Fotografia 1: Descendentes dos escravos libertos pela Condessa do Rio Novo poucos anos após o finalizar das atividades da Colônia Agrícola de Nossa Senhora da Piedade, assistidos pelo Grupo Espírita Fé e Esperança na cidade Três Rios/RJ, nesta tomada externa da sede da instituição realizada na segunda metade da década de 30 do século XX. Fotografia do acervo do Sr. Altair.

Uma análise da população da cidade de Três Rios na atualidade através dos espaços urbanos organizados em bairros residências populares e o centro dividindo-se principalmente entre os prédios mais luxuosos e casas residenciais e lojas comerciais – incluindo-se clubes, escolas particulares e universidades; consente constatar que os indivíduos negros e mulatos em sua grande maioria estão vivendo nos bairros em residências mais simples e trabalhando em atividades profissionais que exigem mais esforço físico e um nível escolar menor, demonstrando que vários descendentes de ex-cativos, identificados por uma escravidão velada, convivem com barreiras que impedem o acesso a um bom emprego, a uma habitação adequada, reafirmando que a senzala só mudou de lugar. Situação, provavelmente muito diferente, daquela desejada pela Condessa do Rio Novo.
  
  
Fotografia 2: Vista externa onde se observa os trabalhadores do Armazém de Café em Entre-Rios, que estão amontoando o café para a queima durante o governo do presidente Getúlio Vargas, todos os indivíduos, mesmo os que orientam a tarefa, são negros.

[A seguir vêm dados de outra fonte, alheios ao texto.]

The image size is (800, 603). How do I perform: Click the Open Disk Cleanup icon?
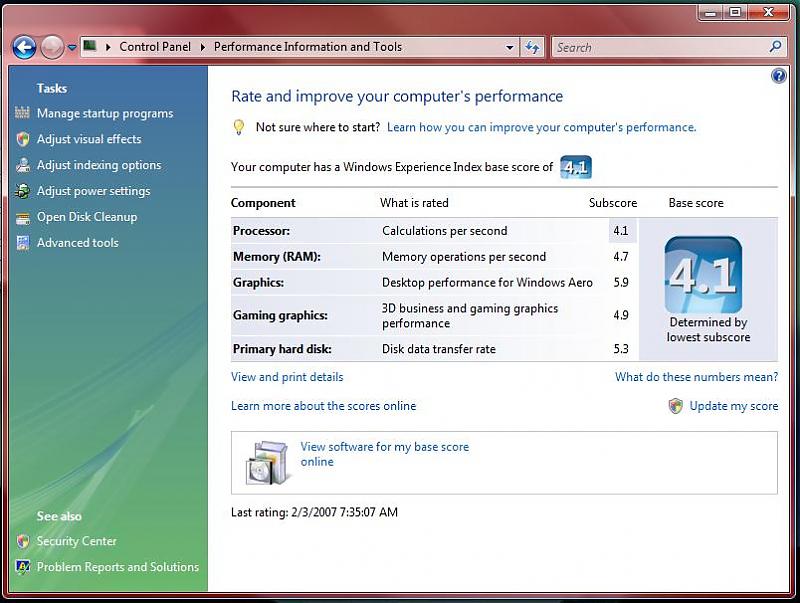pos(22,217)
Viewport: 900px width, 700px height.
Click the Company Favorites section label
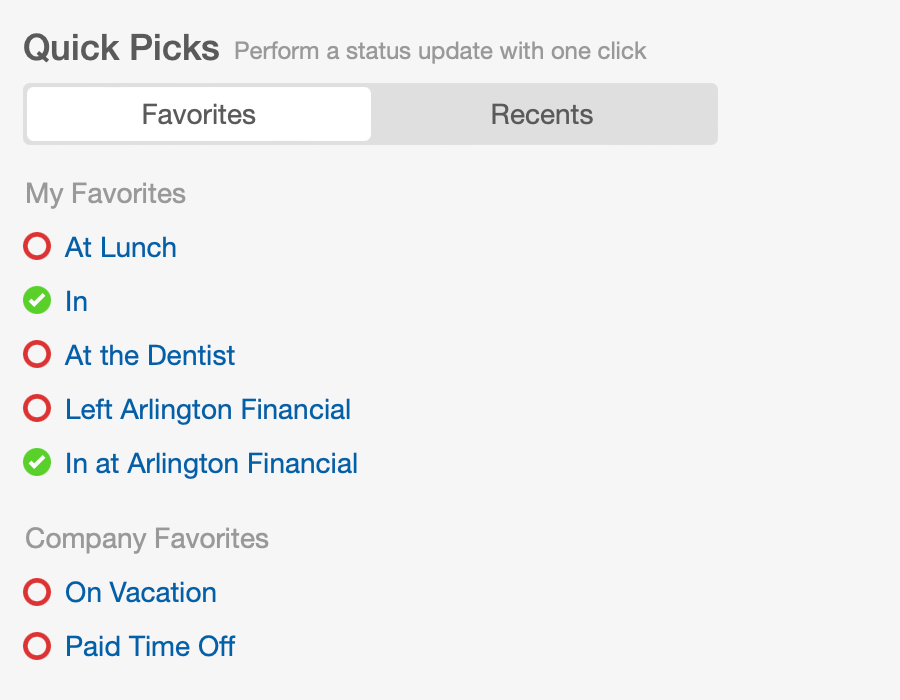pyautogui.click(x=147, y=539)
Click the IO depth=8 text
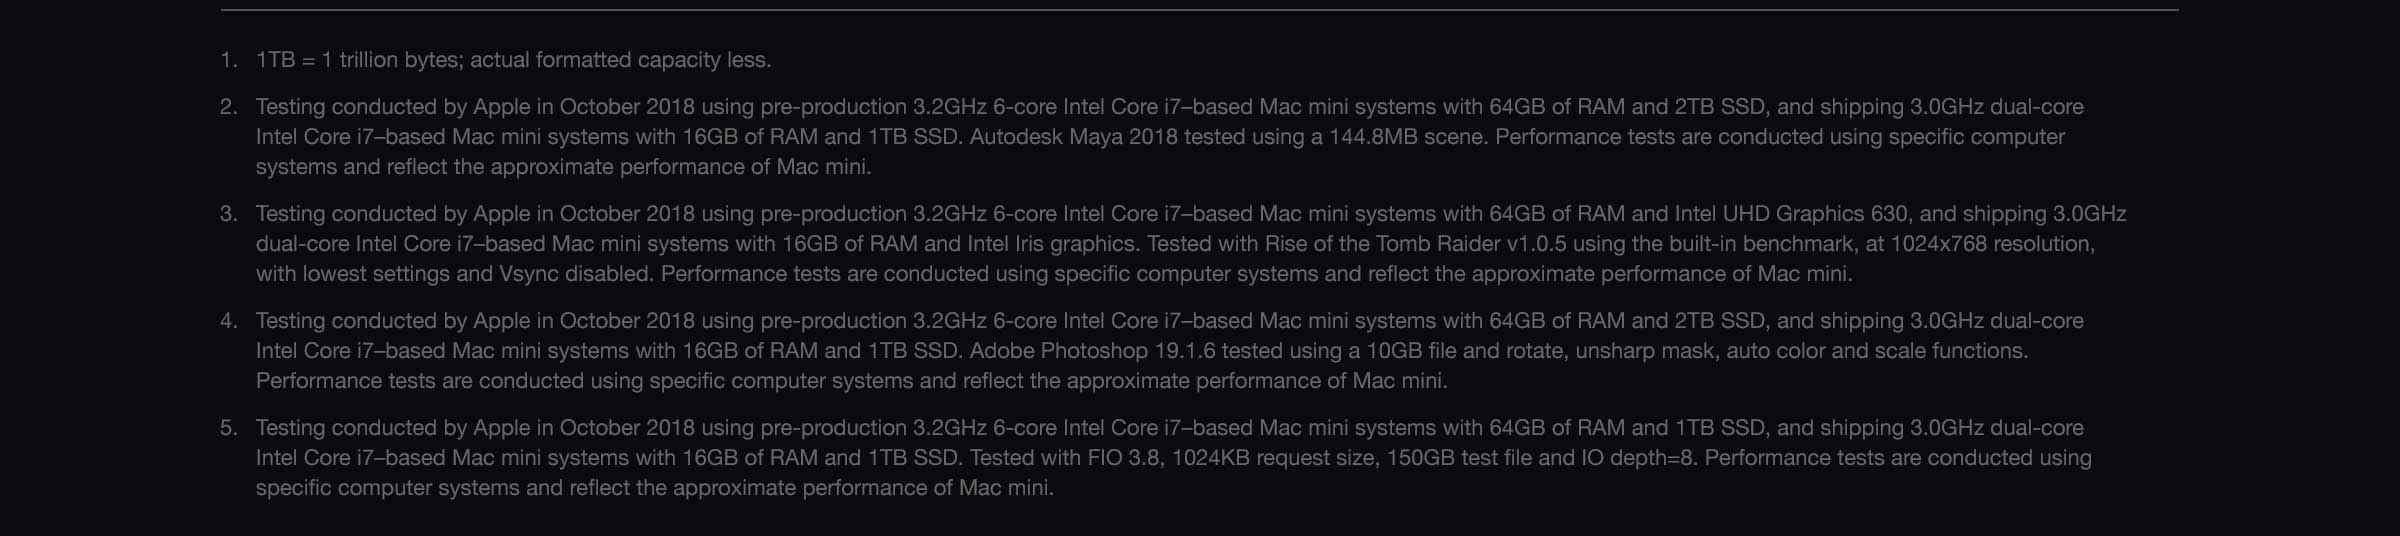 [x=1638, y=458]
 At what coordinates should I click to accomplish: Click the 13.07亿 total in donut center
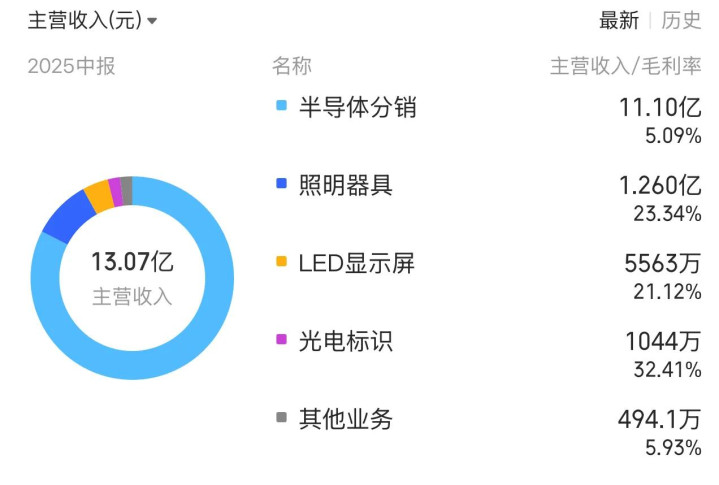tap(132, 263)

Fotografias do início da década de 30 do acervo digitalizado de André Mattos, sem definição do seu autor.

 Fotografia 3: Vista externa da Rua Gomes Porto observando-se trabalhador informal negro (catador de papel) ainda presente na cidade de Três Rios. Fotografia de outubro de 2011 do acervo digitalizado de André Mattos.


 




André Luiz Reis Mattos é Mestrando em História Cultural pela Universidade Severino Sombra – Vassouras/RJ

A Contemporartes agradece a publicação e avisa que seu espaço continua aberto para produções artísticas de seus leitores.


[1] IDENTIDADE, composição de Jorge Aragão, letra disponível no site:< http://www.vagalume.com.br/jorge-aragao/identidade.html> Acesso em 5 de mar. De 2012.
[2] Chartier, Roger. O mundo como representação. Disponível no site: http://www.scielo.br/pdf/ea/v5n11/v5n11a10.pdf. Acesso em 16 de agost. de 2011.
[3] INOCENCIO, Isabela Torres de Castro. Liberdade e acesso à terra. Rio de Janeiro/RJ. Folha Carioca Editora Ltda. 2005, p 55.